SOURCE EXTRACT →
══════

Chapter 16: Managed Kubernetes: EKS, GKE, and AKS

Running your own control plane is an excellent way to learn Kubernetes. For most teams, managed services reduce operational overhead significantly. The control plane — etcd, the API server, the controller manager, the scheduler — requires careful backup, monitoring, upgrade orchestration, and high-availability configuration. Managed Kubernetes services take this burden off your team so you can focus on what runs on the cluster rather than what runs the cluster.

But “managed” does not mean “fully operated.” Every cloud provider draws the line differently between what they manage and what remains your responsibility. Understanding exactly where that line falls is essential for making an informed choice.

The Shared Responsibility Model

MANAGED KUBERNETES: WHO MANAGES WHAT?
──────────────────────────────────────

  Cloud Provider Manages               │  You Manage
  ─────────────────────                │  ──────────
                                       │
  ┌────────────────────────────────┐   │  ┌────────────────────────────────┐
  │ Control Plane                  │   │  │ Worker Nodes                   │
  │ ┌───────────┐  ┌────────────┐  │   │  │ ┌───────────┐  ┌───────────┐   │
  │ │ API Server│  │ Controller │  │   │  │ │  kubelet  │  │ Your Pods │   │
  │ │ (HA, TLS) │  │ Manager    │  │   │  │ │           │  │           │   │
  │ └───────────┘  └────────────┘  │   │  │ └───────────┘  └───────────┘   │
  │ ┌───────────┐  ┌────────────┐  │   │  │ ┌───────────┐  ┌───────────┐   │
  │ │ Scheduler │  │    etcd    │  │   │  │ │ kube-proxy│  │ CNI agent │   │
  │ │           │  │ (backups)  │  │   │  │ │           │  │           │   │
  │ └───────────┘  └────────────┘  │   │  │ └───────────┘  └───────────┘   │
  │                                │   │  │                                │
  │ Upgrades, patches, HA,         │   │  │ OS patching, scaling,          │
  │ etcd backups, API cert         │   │  │ node upgrades, app deploys,    │
  │ rotation                       │   │  │ networking config, storage,    │
  └────────────────────────────────┘   │  │ security policies, RBAC        │
                                       │  └────────────────────────────────┘
                                       │
  * GKE Autopilot: Google also manages │  * With node auto-upgrade enabled,
    the worker nodes and their sizing  │    the provider patches node OS

What remains your responsibility in all cases: your application workloads, your RBAC policies, your network policies, your storage configuration, your monitoring, your cost management.

══════

DATASET EXCERPTS →
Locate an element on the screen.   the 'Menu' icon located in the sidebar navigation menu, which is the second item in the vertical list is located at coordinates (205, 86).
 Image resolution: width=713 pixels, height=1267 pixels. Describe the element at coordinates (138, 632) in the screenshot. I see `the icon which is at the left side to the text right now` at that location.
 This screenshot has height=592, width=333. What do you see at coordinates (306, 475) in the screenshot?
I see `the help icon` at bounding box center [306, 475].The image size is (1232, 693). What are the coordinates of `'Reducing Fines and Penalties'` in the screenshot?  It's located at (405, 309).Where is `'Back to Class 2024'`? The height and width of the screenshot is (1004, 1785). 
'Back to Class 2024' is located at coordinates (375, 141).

══════

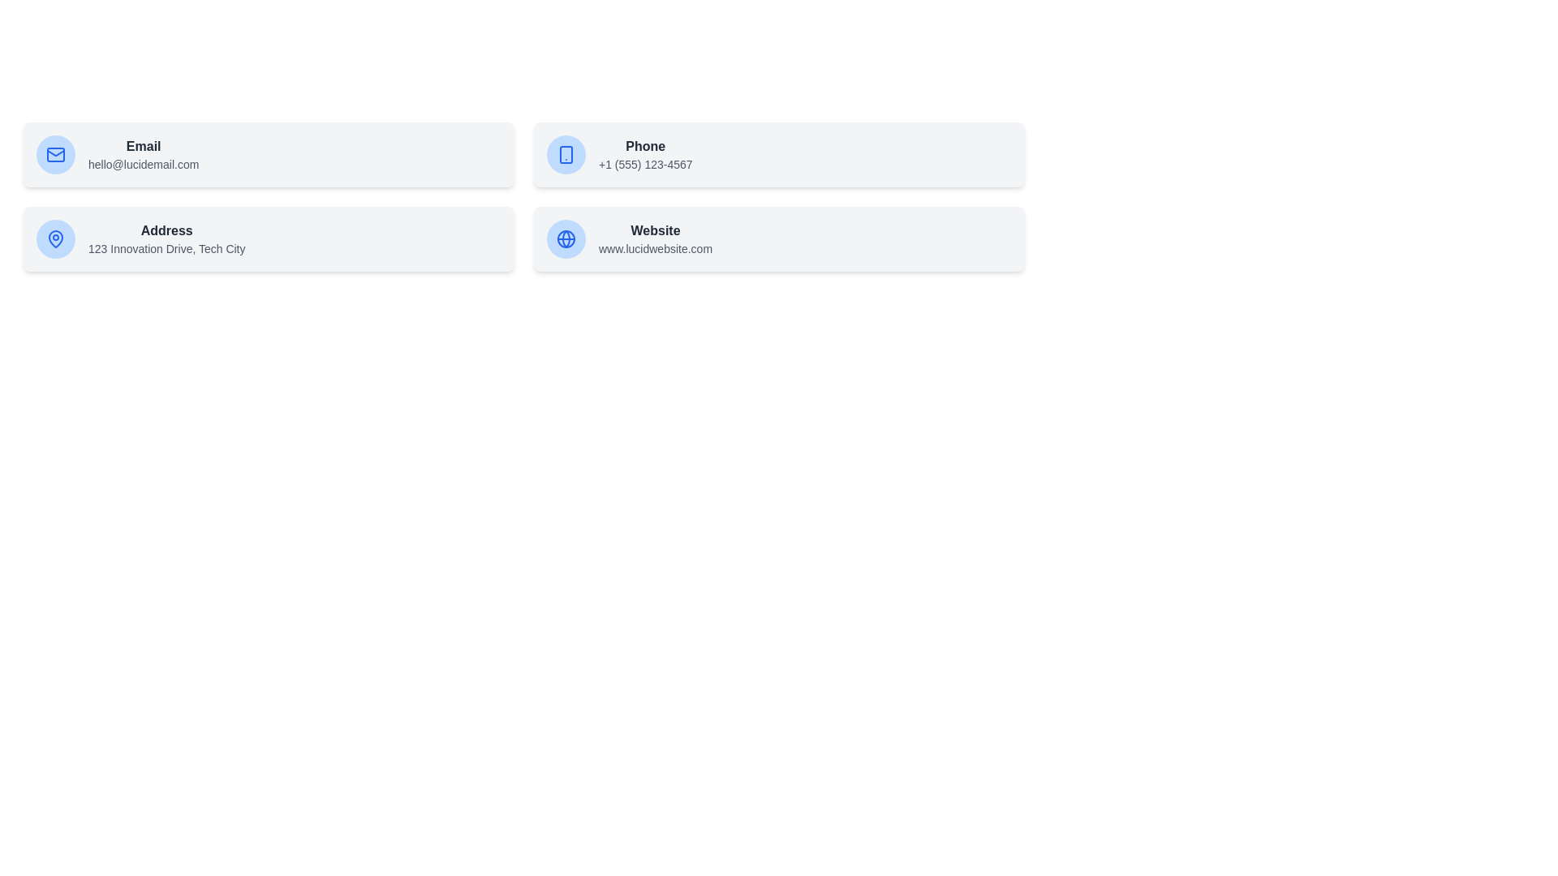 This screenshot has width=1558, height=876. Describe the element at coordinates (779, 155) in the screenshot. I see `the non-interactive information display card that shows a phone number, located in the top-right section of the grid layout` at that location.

══════

SET TASKS →
A. In the managed Kubernetes chapter, what does GKE Autopilot have Google also manage?
B. Please continue the managed Kubernetes chapter from its last sentence.
The lines above are separate material from the managed Kubernetes chapter.

RESPONSES PER TASK →
A. The worker nodes and their sizing.

B.
GKE: Google Kubernetes Engine

GKE is the most mature managed Kubernetes service. GKE is typically the first to adopt new Kubernetes features and the most opinionated about best practices.

Networking. GKE uses a VPC-native networking model with Alias IPs. Each node is allocated a secondary IP range from the VPC. Pods receive IPs from this secondary range. These are real VPC IPs — they are routable within the VPC without overlay networks or encapsulation. This means VPC firewall rules, routes, and VPC peering work natively with pod IPs.

Autopilot mode. GKE offers two modes: Standard (you manage node pools) and Autopilot (Google manages everything, including node provisioning and sizing). In Autopilot mode, you submit workloads and Google provisions the right amount of compute. You pay per pod resource request, not per node. Autopilot enforces security best practices by default: workloads run as non-root, privilege escalation is blocked, and host path mounts are disallowed.

Upgrades. GKE is typically the fastest to support new Kubernetes versions. It offers release channels (Rapid, Regular, Stable) that automatically upgrade the control plane and node pools on a schedule. Surge upgrades create extra nodes to maintain capacity during rolling node upgrades.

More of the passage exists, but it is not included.